Expert with Clustering: Hierarchical Online Preference Learning Framework

Emerging mobility systems are increasingly capable of recommending options to mobility users, to guide them towards personalized yet sustainable system outcomes. Even more so than the typical recommendation system, it is crucial to minimize regret, because 1) the mobility options directly affect the lives of the users, and 2) the system sustainability relies on sufficient user participation. In this study, we consider accelerating user preference learning by exploiting a low-dimensional latent space that captures the mobility preferences of users. We introduce a hierarchical contextual bandit framework named Expert with Clustering (EWC), which integrates clustering techniques and prediction with expert advice. EWC efficiently utilizes hierarchical user information and incorporates a novel Loss-guided Distance metric. This metric is instrumental in generating more representative cluster centroids. In a recommendation scenario with $N$ users, $T$ rounds per user, and $K$ options, our algorithm achieves a regret bound of $O(N\sqrt{T\log K} + NT)$. This bound consists of two parts: the first term is the regret from the Hedge algorithm, and the second term depends on the average loss from clustering. To the best of the authors knowledge, this is the first work to analyze the regret of an integrated expert algorithm with k-Means clustering. This regret bound underscores the theoretical and experimental efficacy of EWC, particularly in scenarios that demand rapid learning and adaptation. Experimental results highlight that EWC can substantially reduce regret by 27.57% compared to the LinUCB baseline. Our work offers a data-efficient approach to capturing both individual and collective behaviors, making it highly applicable to contexts with hierarchical structures. We expect the algorithm to be applicable to other settings with layered nuances of user preferences and information.

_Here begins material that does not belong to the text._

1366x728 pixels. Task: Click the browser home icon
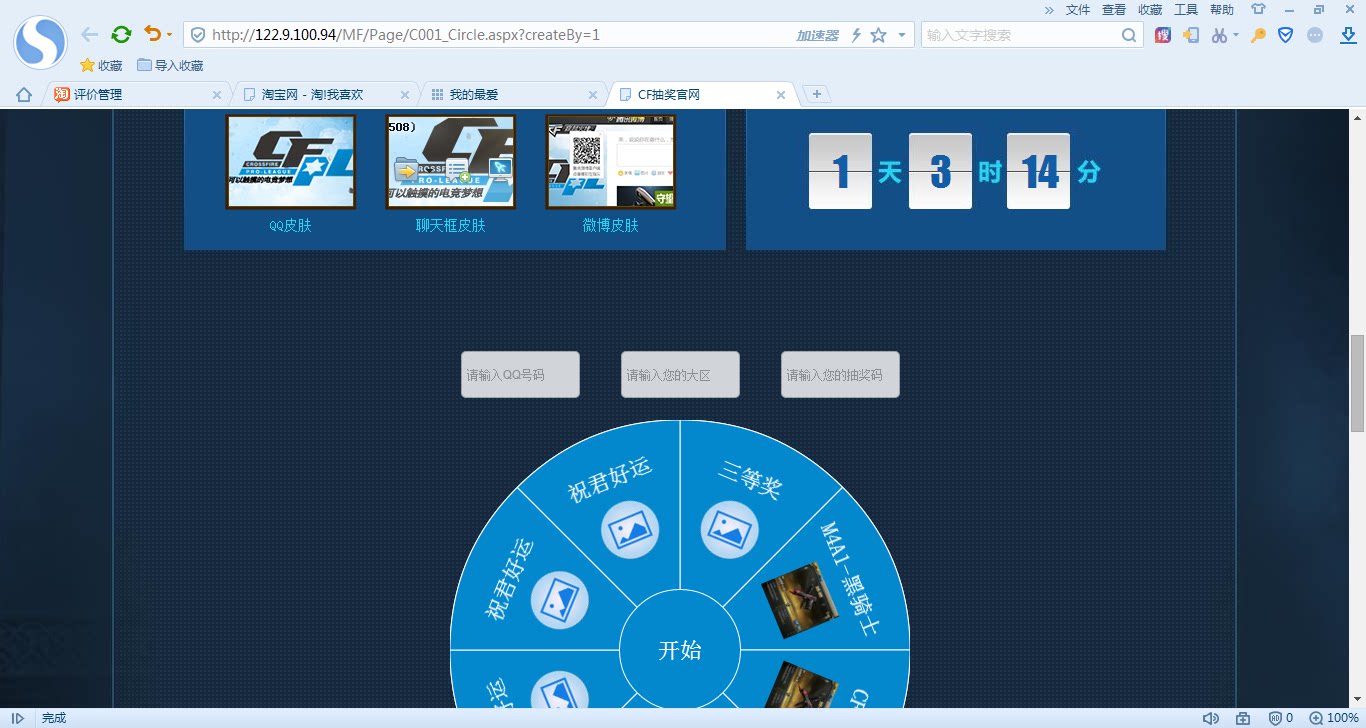[22, 94]
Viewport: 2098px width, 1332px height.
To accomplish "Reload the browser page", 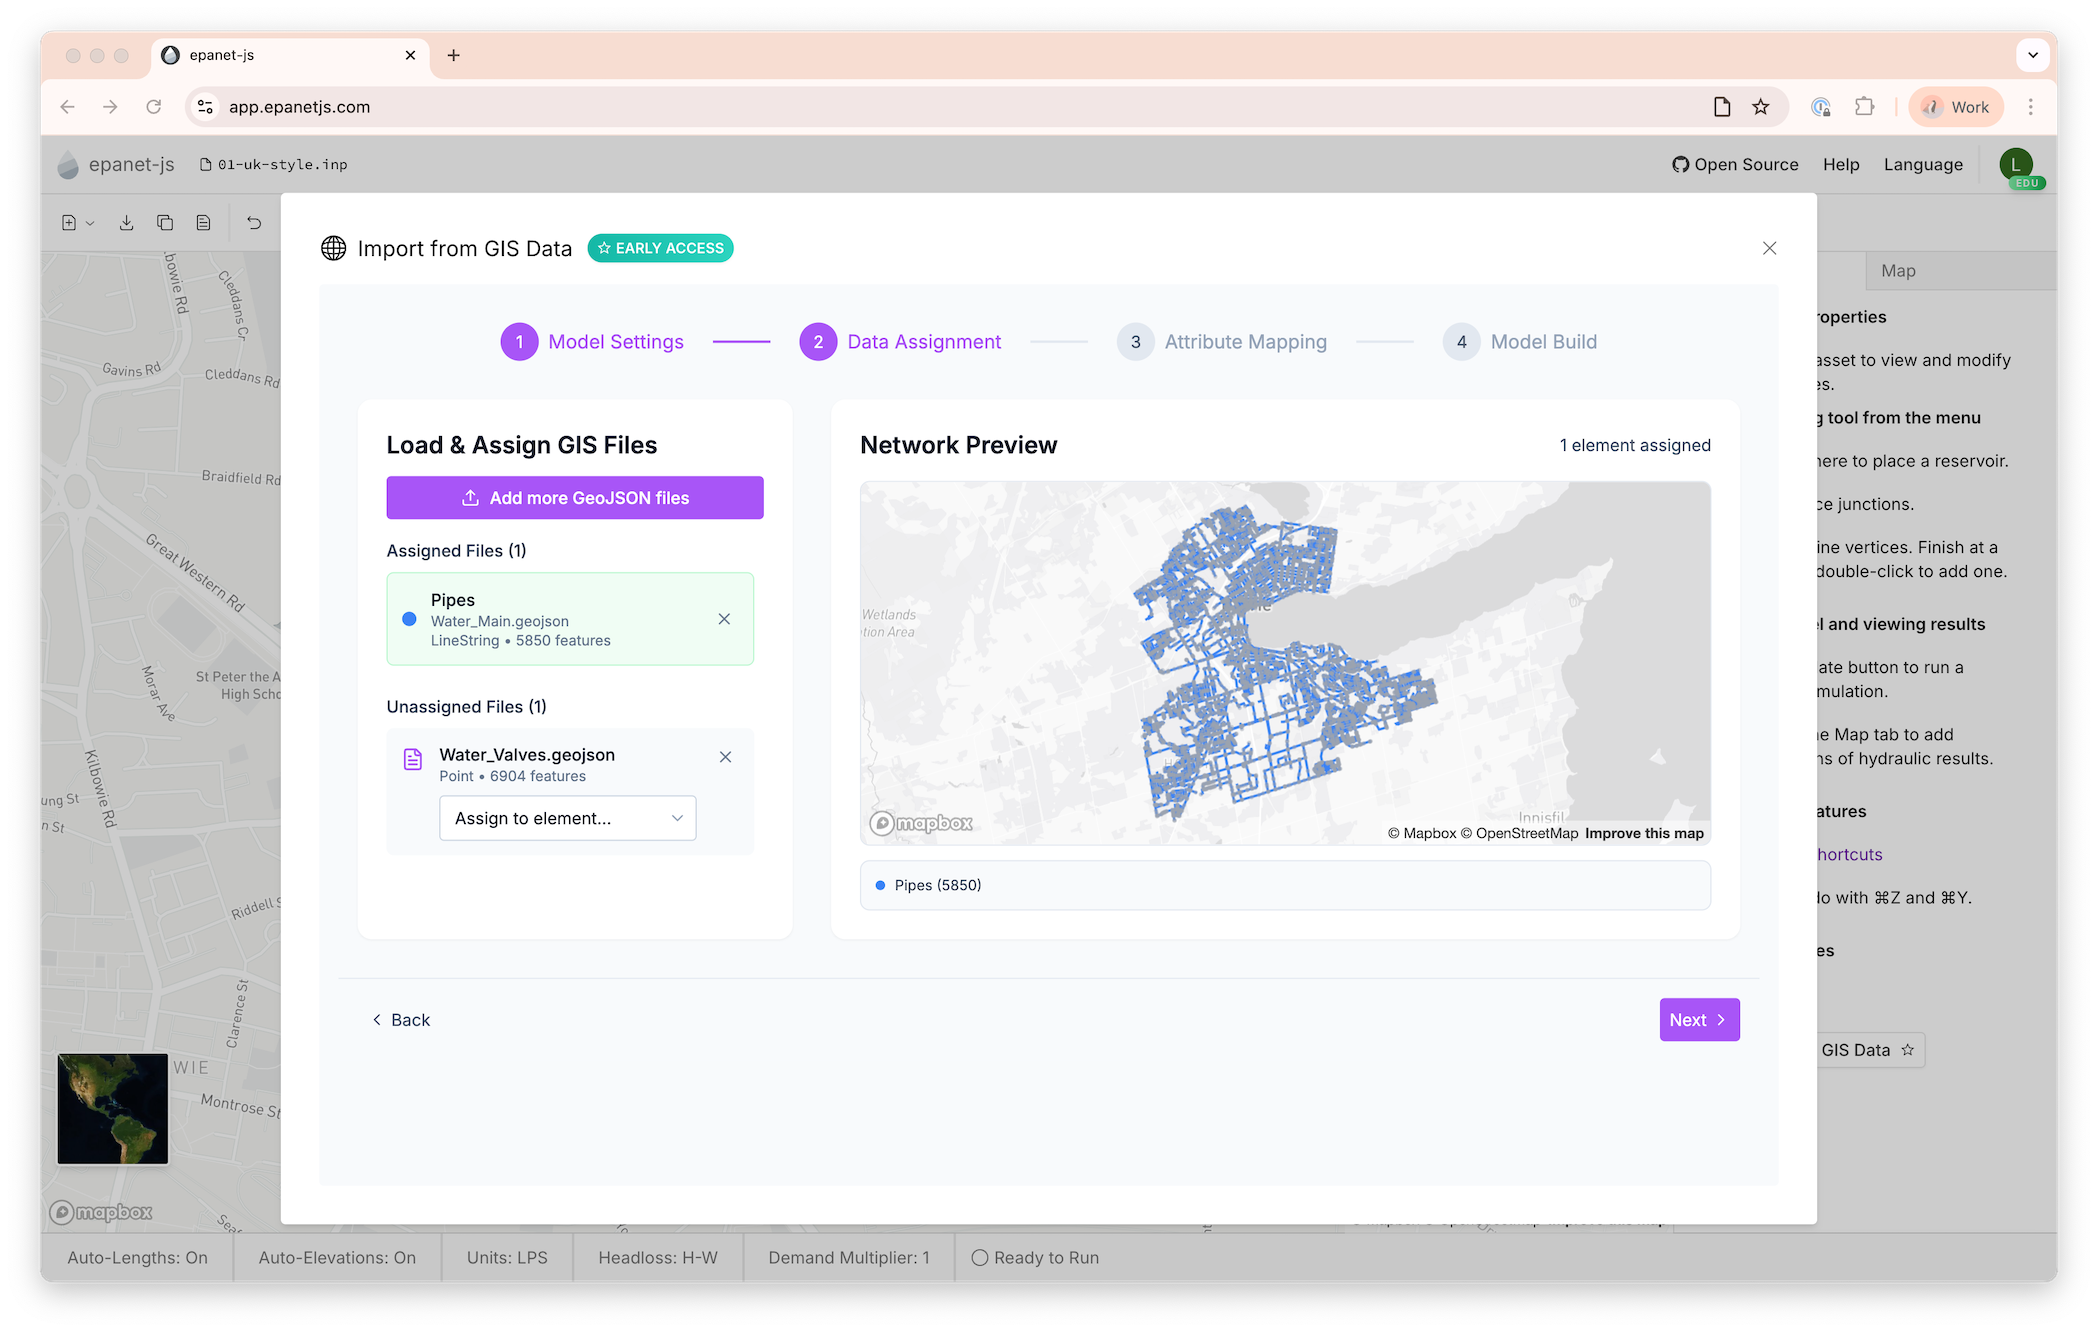I will [x=153, y=107].
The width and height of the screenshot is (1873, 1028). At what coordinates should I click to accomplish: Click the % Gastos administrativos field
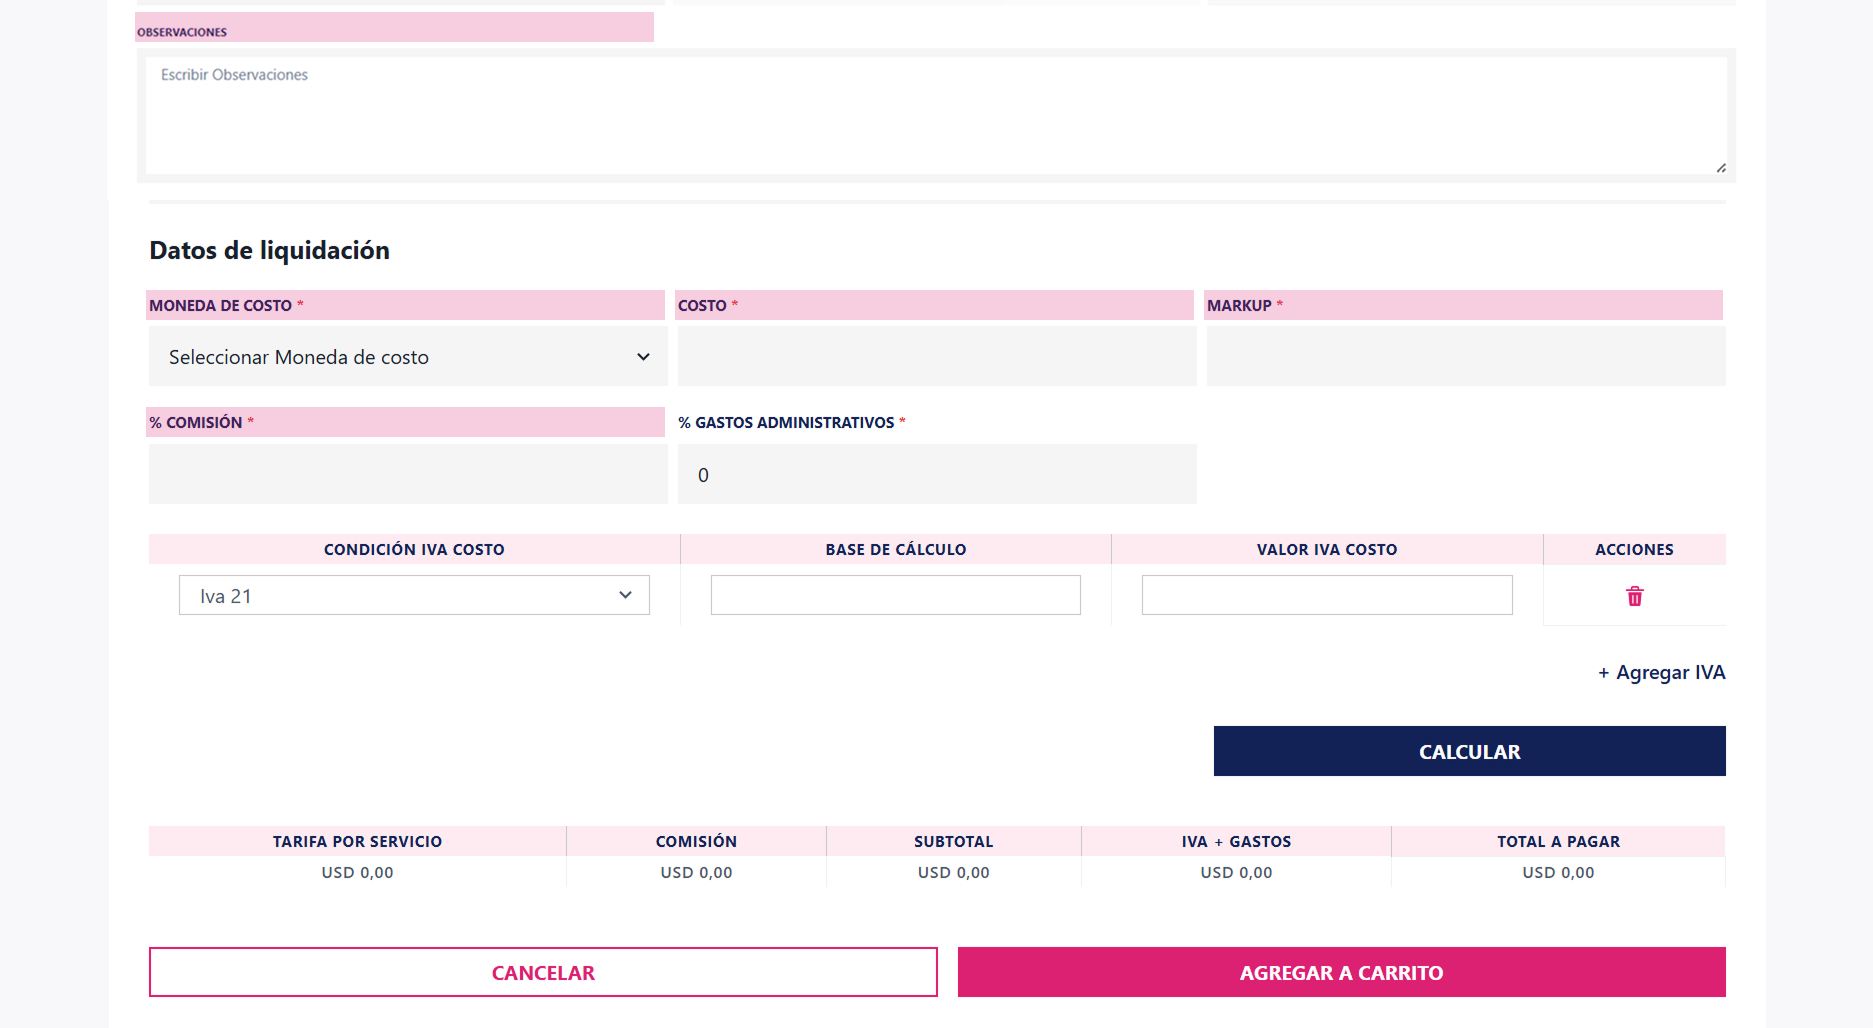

翻译：新兴的移动出行系统日益具备向用户推荐出行方案的能力，以引导其实现个性化且可持续的系统结果。与典型的推荐系统相比，最小化遗憾值显得尤为关键，原因在于：1）出行选择直接影响用户生活；2）系统可持续性依赖于足够的用户参与。本研究提出通过利用捕捉用户出行偏好的低维潜在空间来加速用户偏好学习。我们引入了一种名为“基于聚类的专家”（EWC）的层次化上下文赌博机框架，该框架整合了聚类技术与专家建议预测。EWC能有效利用层次化用户信息，并引入了一种新颖的损失引导距离度量。该度量方法有助于生成更具代表性的聚类中心。在包含$N$个用户、每个用户$T$轮交互、$K$个选项的推荐场景中，我们的算法实现了$O(N\sqrt{T\log K} + NT)$的遗憾界。该界限由两部分组成：第一项为Hedge算法产生的遗憾，第二项取决于聚类的平均损失。据作者所知，这是首个对集成k-Means聚类的专家算法进行遗憾分析的研究。该遗憾界从理论与实验层面验证了EWC的有效性，尤其在需要快速学习与适应的场景中。实验结果表明，相较于LinUCB基线算法，EWC能显著降低27.57%的遗憾值。本研究提供了一种数据高效的方法来捕捉个体与群体行为，使其在具有层次化结构的场景中具有高度适用性。我们预期该算法可推广至其他具有多层次用户偏好与信息特征的场景。